## Set problem
Arrange the records from the line containing "Where should I" down to the line containing "Looking at the", both included, as a numbered list without blank lines. Leave the pictures out of your answer.

## Data supplied
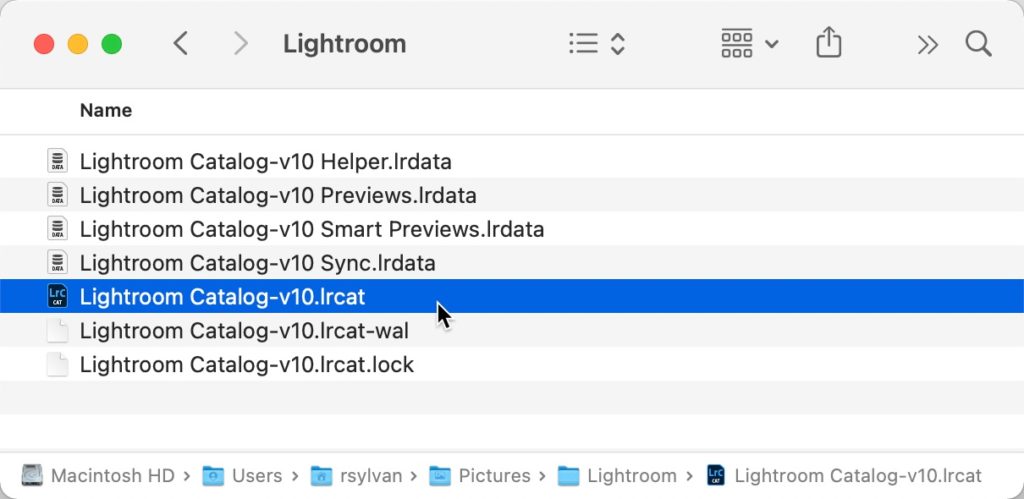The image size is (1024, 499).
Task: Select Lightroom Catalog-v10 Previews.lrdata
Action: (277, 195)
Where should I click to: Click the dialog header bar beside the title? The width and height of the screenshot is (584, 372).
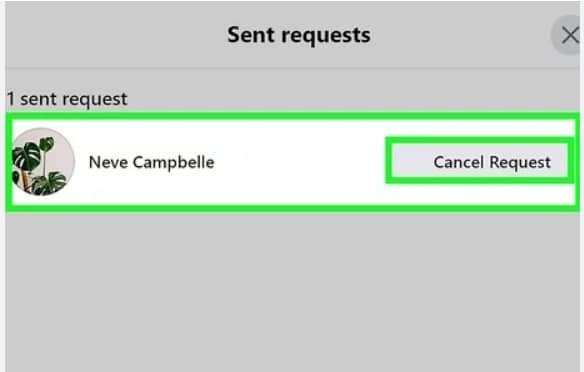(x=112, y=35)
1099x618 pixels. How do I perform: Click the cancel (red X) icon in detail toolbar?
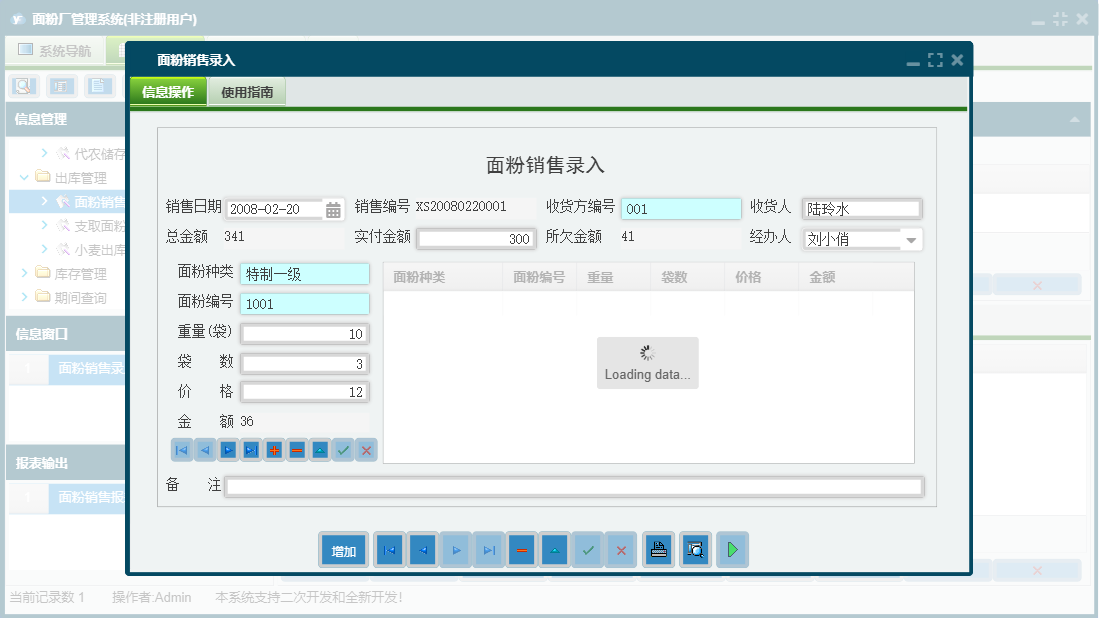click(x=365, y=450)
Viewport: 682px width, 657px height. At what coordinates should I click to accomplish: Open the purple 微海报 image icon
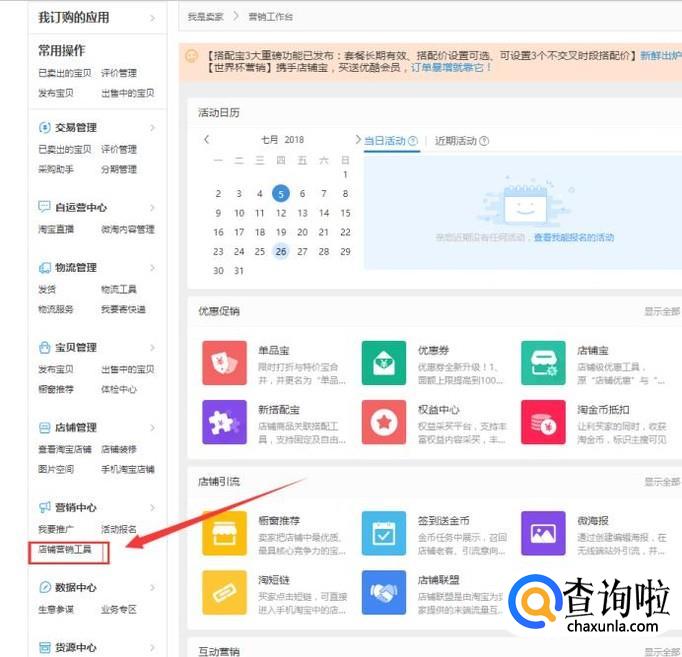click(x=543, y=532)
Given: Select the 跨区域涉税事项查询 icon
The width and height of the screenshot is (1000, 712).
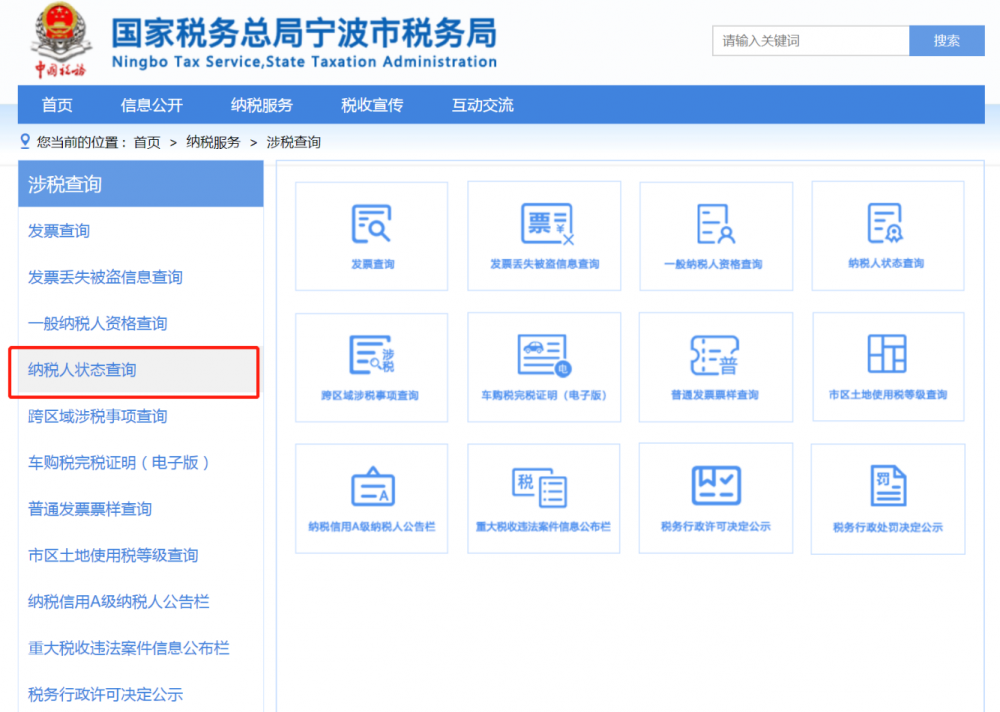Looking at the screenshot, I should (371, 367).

* * *

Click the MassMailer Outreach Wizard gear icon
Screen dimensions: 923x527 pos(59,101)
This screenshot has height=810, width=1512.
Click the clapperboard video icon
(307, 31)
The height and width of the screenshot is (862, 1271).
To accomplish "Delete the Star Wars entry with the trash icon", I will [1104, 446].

## Expected answer
1. Where should I click to: Click the dialog header bar beside the title? The width and height of the screenshot is (584, 372).
2. (x=112, y=35)
3. 1099x618 pixels. How do I perform: Click the cancel (red X) icon in detail toolbar?
4. click(x=365, y=450)
5. Viewport: 682px width, 657px height. At what coordinates should I click to accomplish: Open the purple 微海报 image icon
6. click(x=543, y=532)
7. Given: Select the 跨区域涉税事项查询 icon
8. The width and height of the screenshot is (1000, 712).
9. Looking at the screenshot, I should (371, 367).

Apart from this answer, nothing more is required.